Via Vertigine oder Robert Zink`s Erinnerungen an eine besondere Begehung im Juli 2004.

erstesDach Robert Zink im ersten Dach. Photo credit: Paul Ganitzer

Jeder, der schon einmal unter der Riesenmauer des Monte Brento im Sarcatal gestanden ist und voller Ehrfurcht hinaufgeschaut hat zu den weit ausladenden Dächern im oberen Wandteil, verspürt wohl größten Respekt vor denen, die sich auf das oft mehrtägige Abenteuer einlassen, dort hinaufzuklettern.

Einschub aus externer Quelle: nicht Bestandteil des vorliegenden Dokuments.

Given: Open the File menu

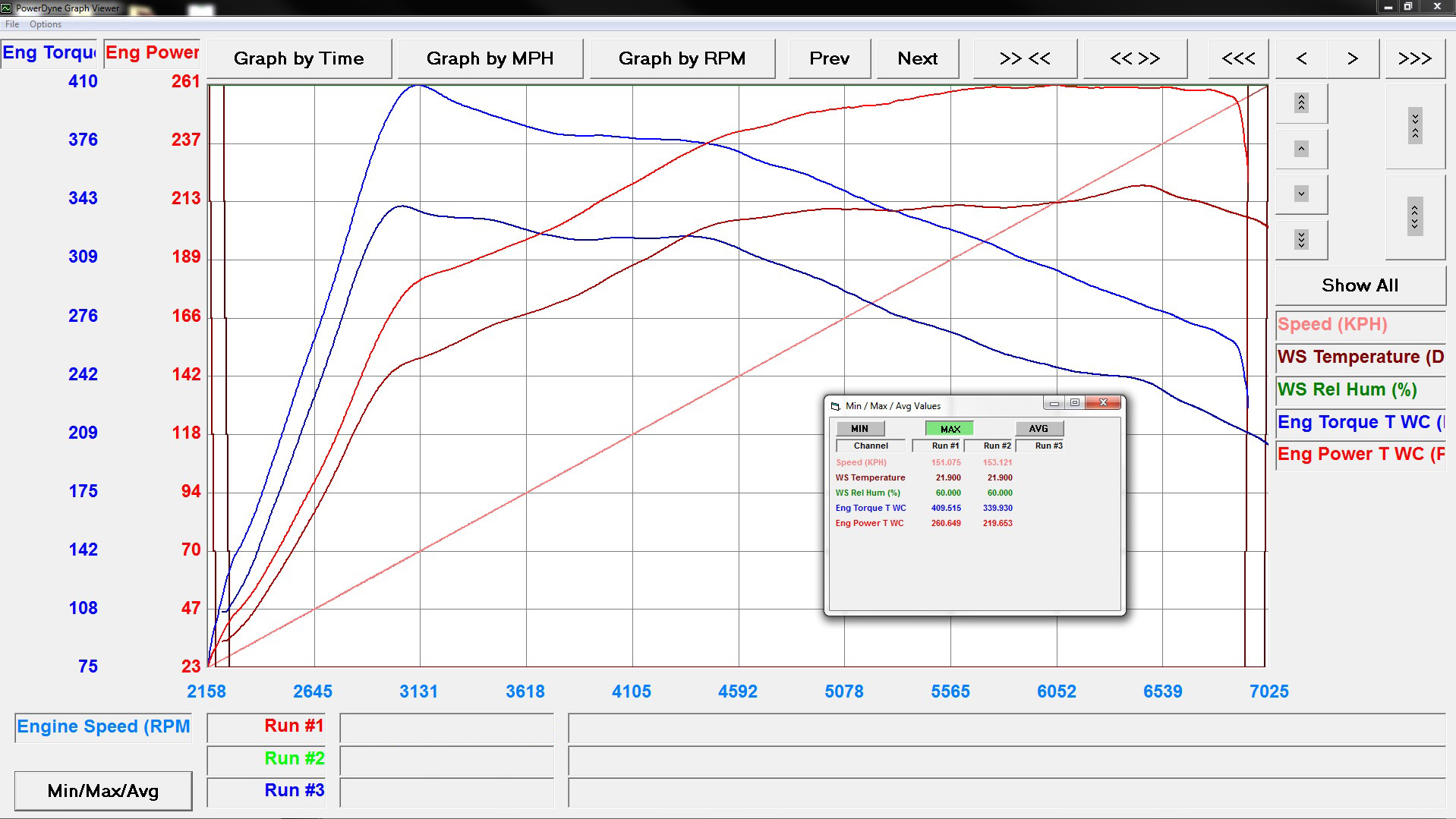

Robert Zink und Paul Ganitzer haben sich im Juli 2004 an die Via Vertigine herangewagt. Dass dabei nicht alles so verlaufen ist, wie sich die Beiden das vorgestellt hatten, erzählt uns Robert Zink in seiner Geschichte:

Via Vertigine - Erinnerungen an eine besondere Begehung im Juli 2004

Im Oktober 2004 wollen mein Arbeitskollege Paul Ganitzer und ich die Salathe am El Capitain begehen und suchen daher im Sommer nach geeigneten Übungstouren. Leider ist das Wetter im Juli alpenweit schlecht und durchkreuzt unsere ehrgeizigen Pläne. Da halte ich plötzlich eine erste auf Italienisch verfasste Ausgabe des Kletterführers „Hohe Wände im Sarcatal" von Diego Filippi in den Händen. Nach dem Motto „am Gardasee ist immer gutes Wetter" ist auch schon die lang ersehnte Übungstour gefunden, die „Via Vertigine" am fast 1000 m hohen und im oberen Wandteil stark überhängenden Monte Brento, Schwierigkeit 6+ A2. Ohne den italienischen Text zur Tour ins Deutsche übersetzen zu lassen, ist auch schon ein simpler Plan ausgearbeitet. Wir starten freitags am 16.07.2004 am frühen Vormittag in Villach, klettern nachmittags den unteren frei zu bewältigenden Wandteil bis zum Biwakband in Wandmitte, biwakieren dort und steigen dann samstags über den technischen Wandteil, der fast durchgehend Strickleitern erfordert, zum Gipfel auf und fahren dann spätestens wieder am Sonntag gemütlich in die Heimat zurück. Eigentlich wäre dieses Wochenende für Ingrid reserviert gewesen, aber damals waren mir Bergtouren einfach wichtiger als Frauen. So weit so gut! Am Nachmittag des 16.07.2004 geraten wir nach ca. drei Seillängen in ein infernalisches Gewitter, können uns jedoch mit einem über uns aufgespannten Biwaksack einigermaßen gut vor den die Plattenwände herunterstürmenden Sturzbächen schützen. Stark durchnässt treten wir etwas geknickt den Rückweg ins Tal an und haben die erste Lektion gelernt: auch am Gardasee bilden sich im Sommer Gewitter!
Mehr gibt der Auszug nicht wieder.